There are hints that Jake might be queer, but that’s never explicitly stated. I wonder why you went that route.

Ultimately, as a director it did not feel comfortable or authentic to impose a future on either of these kids. Occasionally, when I considered the more explicit [telling], it felt more disconnected from these particular boys. I think that’s because when I started to cast, it was clear to me that for kids this age, there’s a very big difference between 12, 13, and 14. Maybe not just the numbers, but kids who are pre-aware of their sexuality, involved with the questions of their sexuality, or know their sexuality. I think these kids—particularly Jake—were on the pre side. I felt that as soon as I cast the film.

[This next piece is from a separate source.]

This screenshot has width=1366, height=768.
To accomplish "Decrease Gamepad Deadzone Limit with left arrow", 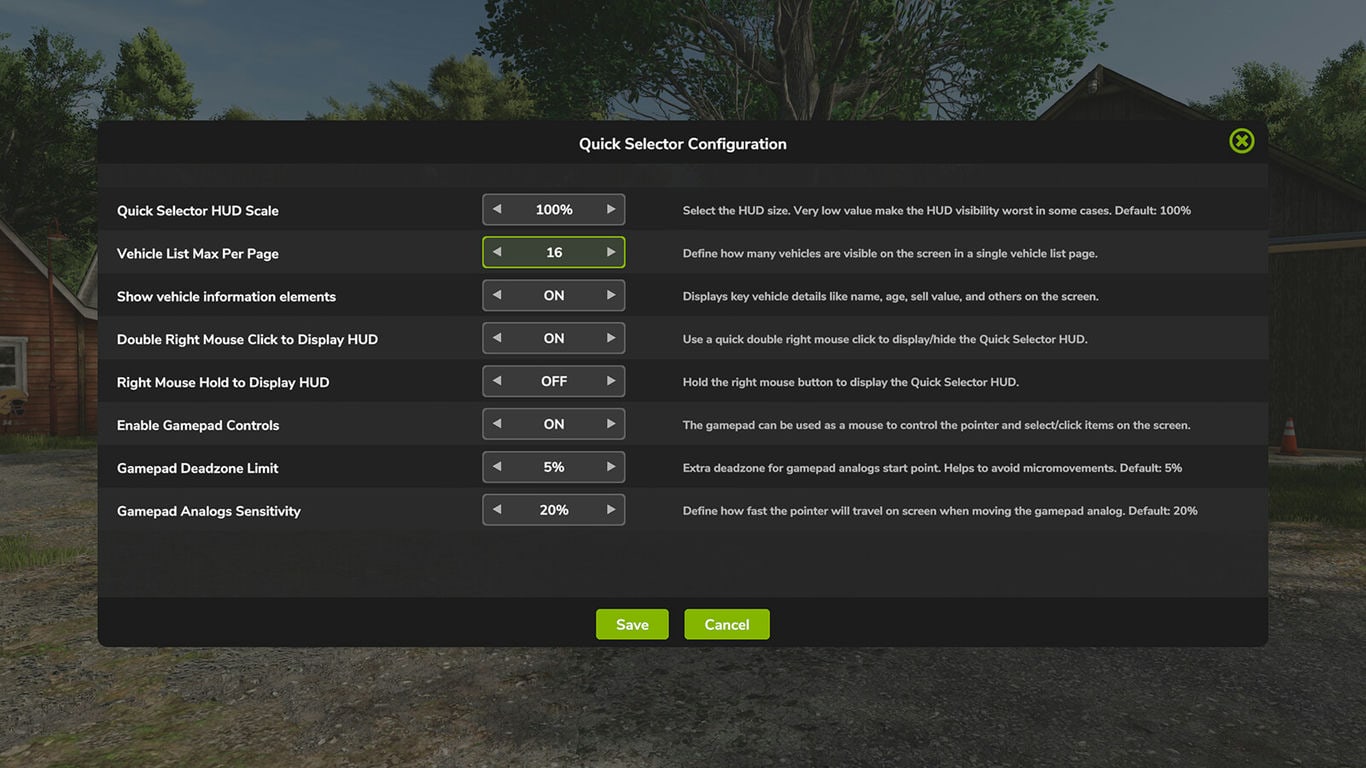I will 497,467.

That said, my films are very personal and I think there’s a way in which Jake reflects my sensibility as a gay man. The film was also inspired by my husband, who moved to New York from Ecuador with his single mother and lived in Williamsburg and was a visual artist and ended up going to LaGuardia High School of Performing Arts and discovering both the possibility of the life he lives as an artist and as a gay man. There was this thing that creative lives can sometimes do for people.

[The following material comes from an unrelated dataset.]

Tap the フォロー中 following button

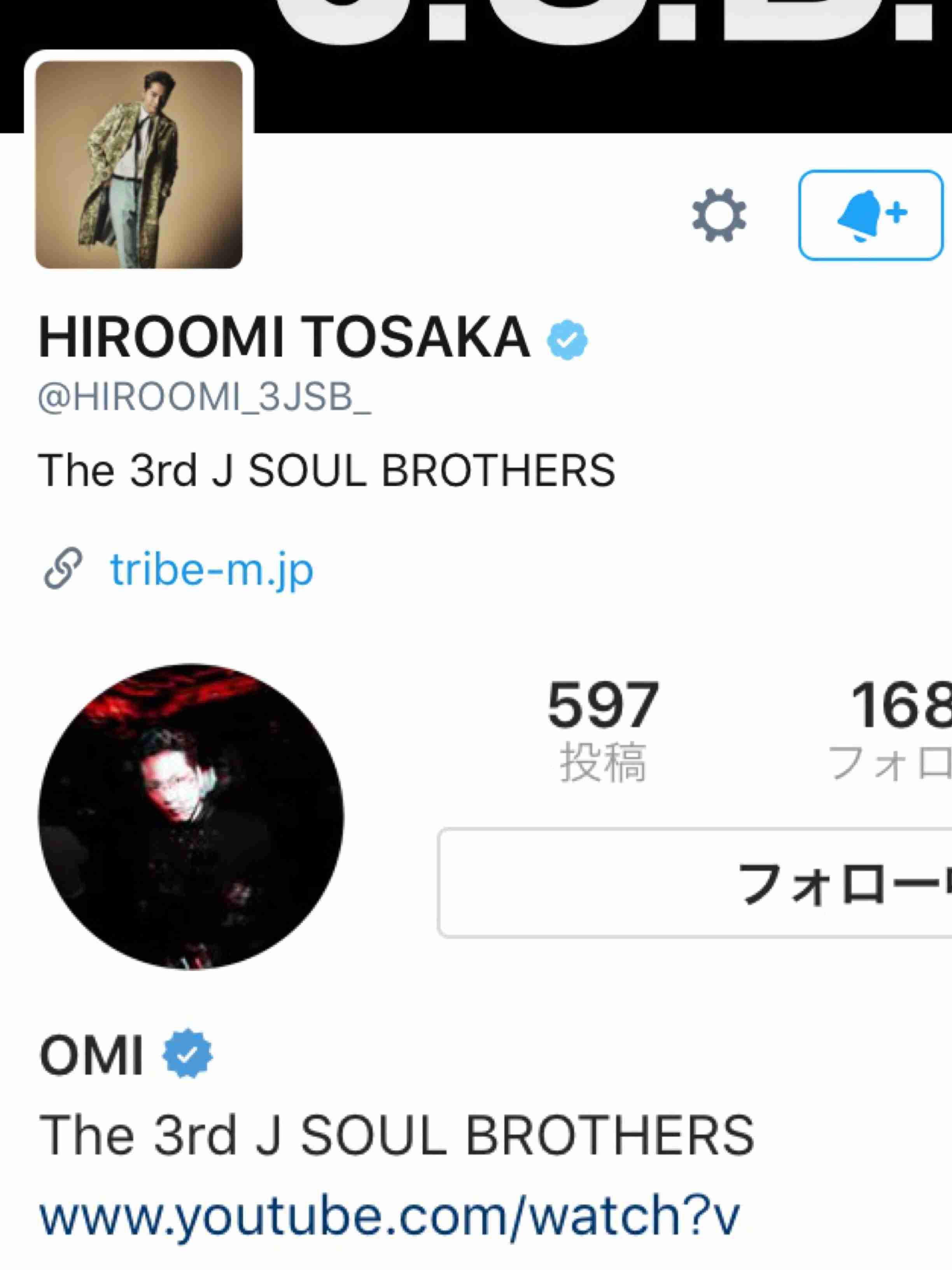click(695, 883)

And this way, you avoid telling yet another coming-out story.

I felt that a film about a primal friendship was one I hadn’t seen enough of. When I show that film to audiences, I ask if people had that kind of friendship and about half the audience raises their hand remembering some particular childhood friend.

It’s also modern to not bog yourself down with labels. Kids today are more queer than ever but seem to dislike stating as much.

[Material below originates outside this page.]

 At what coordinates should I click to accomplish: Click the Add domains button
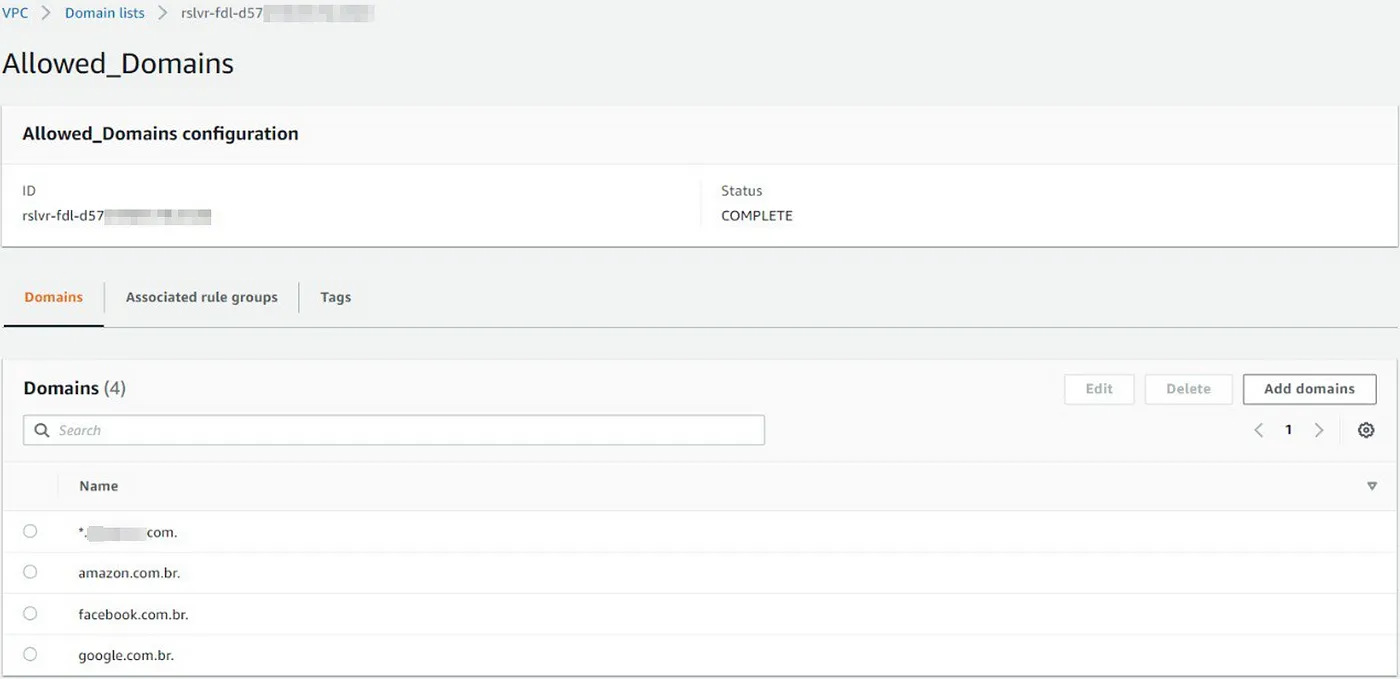1309,389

I have this retrospective at MoMA, and part of what’s interesting is to have to consider the work I’ve done since I’ve started making films, narratively, as a story. I made a film called The Delta early on, which is really about the tortuous nature of a young man’s acceptance of his own sexuality and the aftershock that torture creates for other people—the consequences of the closet. The difference of tone in this film reflects the difference in our times. I think really what it reflects is that I was more tortured myself as a 28-year-old man making The Delta. The film has a fraught nature that is not reflective of my life today.

Did you notice any difference in terms of funding or response given that this film is less explicitly gay than many of your others, including the two that preceded it?

Those are always factors. The choices we make in terms of who we tell stories about are profoundly affected by our culture and economy. None of us can resist that dialectic. I would say it matters as much that I chose to make a film about a Chilean woman instead of a white American woman. That has an impact on the reception.

What this movie really captures for me is being a kid and feeling trapped—like there’s nothing you can do to change your situation because of your lack of power.

I think what’s happening in that moment is that you’re also aware of how things work. And part of that awareness is growing up.

Little Men is in select theaters today.